Entries taken from a collection
=-=-=-=-=
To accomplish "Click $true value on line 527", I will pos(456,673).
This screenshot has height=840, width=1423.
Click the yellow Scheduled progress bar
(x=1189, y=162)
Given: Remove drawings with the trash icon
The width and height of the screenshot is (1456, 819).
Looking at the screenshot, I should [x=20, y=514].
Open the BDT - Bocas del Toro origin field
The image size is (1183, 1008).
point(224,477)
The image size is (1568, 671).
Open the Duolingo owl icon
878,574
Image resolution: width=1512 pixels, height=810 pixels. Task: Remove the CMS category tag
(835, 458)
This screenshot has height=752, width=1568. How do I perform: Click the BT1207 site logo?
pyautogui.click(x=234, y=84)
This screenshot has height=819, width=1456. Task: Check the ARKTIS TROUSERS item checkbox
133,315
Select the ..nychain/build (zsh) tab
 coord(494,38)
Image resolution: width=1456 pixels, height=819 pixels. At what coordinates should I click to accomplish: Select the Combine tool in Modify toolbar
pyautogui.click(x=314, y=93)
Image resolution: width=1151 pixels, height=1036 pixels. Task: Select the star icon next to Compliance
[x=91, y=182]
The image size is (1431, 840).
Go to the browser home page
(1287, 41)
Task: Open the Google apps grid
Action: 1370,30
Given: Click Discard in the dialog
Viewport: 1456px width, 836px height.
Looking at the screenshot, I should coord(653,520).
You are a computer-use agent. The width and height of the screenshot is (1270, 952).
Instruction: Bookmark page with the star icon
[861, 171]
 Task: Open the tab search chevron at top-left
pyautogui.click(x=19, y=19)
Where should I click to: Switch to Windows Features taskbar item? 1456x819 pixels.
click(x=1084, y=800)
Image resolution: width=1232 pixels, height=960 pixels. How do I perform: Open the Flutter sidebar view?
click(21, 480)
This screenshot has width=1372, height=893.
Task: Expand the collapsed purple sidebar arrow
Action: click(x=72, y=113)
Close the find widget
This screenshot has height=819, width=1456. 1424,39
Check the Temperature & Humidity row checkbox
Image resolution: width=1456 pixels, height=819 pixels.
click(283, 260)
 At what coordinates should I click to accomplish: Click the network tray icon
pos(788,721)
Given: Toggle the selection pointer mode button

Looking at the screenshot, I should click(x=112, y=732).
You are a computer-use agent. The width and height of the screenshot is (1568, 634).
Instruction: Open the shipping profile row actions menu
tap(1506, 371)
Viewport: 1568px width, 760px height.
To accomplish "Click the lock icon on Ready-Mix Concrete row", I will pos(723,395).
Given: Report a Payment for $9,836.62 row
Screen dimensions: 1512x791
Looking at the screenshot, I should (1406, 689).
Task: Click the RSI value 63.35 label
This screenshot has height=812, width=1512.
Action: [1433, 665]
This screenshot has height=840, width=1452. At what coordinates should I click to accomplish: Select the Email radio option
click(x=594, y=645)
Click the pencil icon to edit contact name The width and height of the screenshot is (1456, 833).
=-=-=-=-=
▸ **WHAT THIS TASK INVOLVES**
Return only the lines between the one holding "Image resolution: width=1456 pixels, height=819 pixels. At" and the one holding "Check the Temperature & Humidity row checkbox", inclusive, exactly as they appear above.

▸ **PROBLEM SOLUTION**
Image resolution: width=1456 pixels, height=819 pixels. At what coordinates should I click to accomplish: Select the Combine tool in Modify toolbar
pyautogui.click(x=314, y=93)
Image resolution: width=1151 pixels, height=1036 pixels. Task: Select the star icon next to Compliance
[x=91, y=182]
The image size is (1431, 840).
Go to the browser home page
(1287, 41)
Task: Open the Google apps grid
Action: 1370,30
Given: Click Discard in the dialog
Viewport: 1456px width, 836px height.
Looking at the screenshot, I should coord(653,520).
You are a computer-use agent. The width and height of the screenshot is (1270, 952).
Instruction: Bookmark page with the star icon
[861, 171]
 Task: Open the tab search chevron at top-left
pyautogui.click(x=19, y=19)
Where should I click to: Switch to Windows Features taskbar item? 1456x819 pixels.
click(x=1084, y=800)
Image resolution: width=1232 pixels, height=960 pixels. How do I perform: Open the Flutter sidebar view?
click(21, 480)
This screenshot has width=1372, height=893.
Task: Expand the collapsed purple sidebar arrow
Action: click(x=72, y=113)
Close the find widget
This screenshot has height=819, width=1456. 1424,39
Check the Temperature & Humidity row checkbox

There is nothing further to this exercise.